It seems that if I take any n points in a connected manifold of 2 dimensions or more, $M$, $x_i$, and any other points in $M$, $y_i$, I can continuously move every point in $M$ around until $x_1$ is at $y_1$, $x_2$ is at $y_2$, etc. I think this smushing is described by a homeomorphism homotopic to the identity map. This seems to be a very important property:
It allows us to define wedge products up to homeomorphism without specifying join points. It allows us to do many topological proofs that involve sliding one thing along another much more easily, by avoiding having to explicitly construct the function describing the sliding. I think it is necessary to prove the Euler characteristic of a manifold is constant, by placing the vertices of one graph embedded in $M$ in the same place as another graph in $M$.
I think that this property can be proved by topological induction on the product of n copies of $M$, because for any choice of $x_i$, you can find neighborhoods around them locally homeomorphic to $\mathbb{R}^n$ (making sure the neighborhoods don't overlap), and use that local homeomorphism to define a smooth map that takes the $x_i$ to any $y_i$ within these neighborhoods. This means there is an open neighborhood of $(x_1, ..., x_n)$ in $M^n$ that can be reached. So the set of points in $M^n$ that can be reached this way is open. Similarly, the complement is open.

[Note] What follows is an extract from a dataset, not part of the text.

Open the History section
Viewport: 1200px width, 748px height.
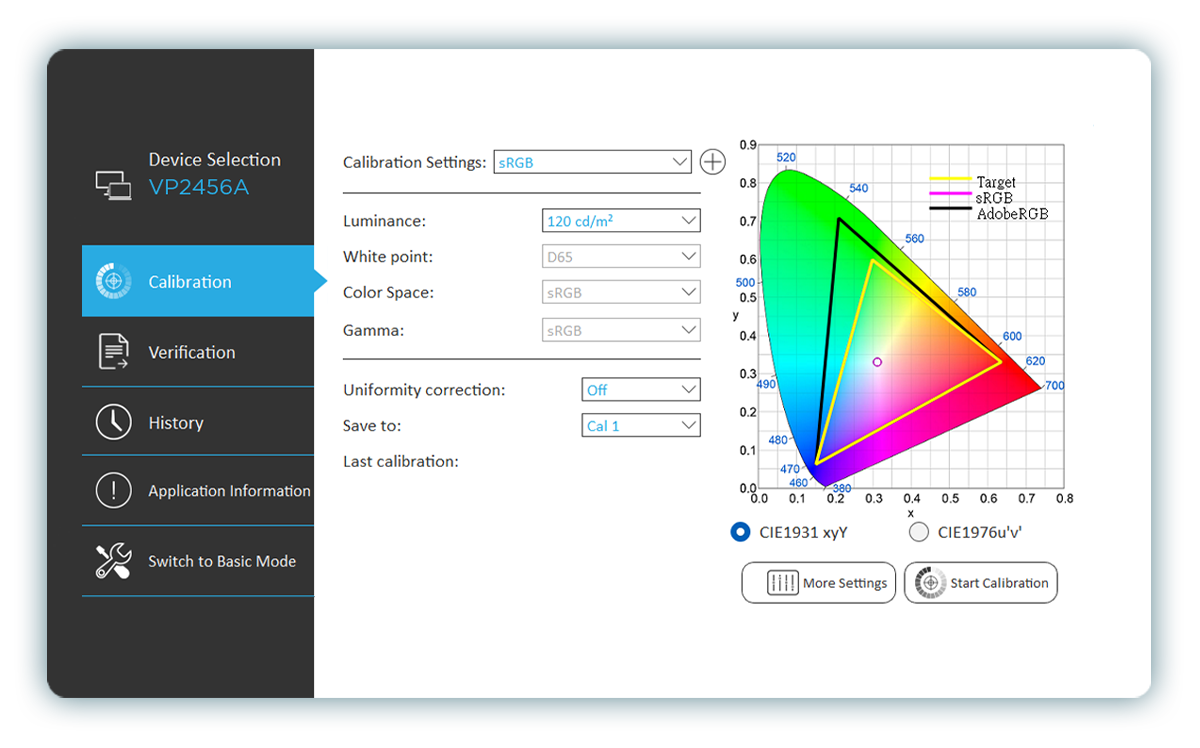176,421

However, all $n$ points must be distinct, so the space I'm working on is $M^n$ with some 1D manifolds removed, but this should still be connected. As $M^n-B$ is connected, every point must be reachable. I would also like to check that this proof strategy works.
Edit: Here is an example of how I think you could define the map.
Take one of the $x_i$ and an open neighborhood $A_i$ around it, which is homeomorphic to $\mathbb{R}^n$. Choose it also so that the closure of $A_i$ is homeomorphic to the closed ball. Then I can define a map from the closed ball to itself which leaves the boundary fixed, while mapping 0 to another point, $y$, in the ball. Take the function $$f(x) = x + (1 - |x|)y$$ for example. This shows I can move any point in the interior of the closed ball to any other point while leaving the boundary fixed. Applying this to $A_i$ allows me to move $x_i$ to any $y_i$ in $A_i$, while leaving every point outside of $A_i$ fixed. As the $A_i$ don't overlap, I can do this for each $x_i$ at once without them interacting.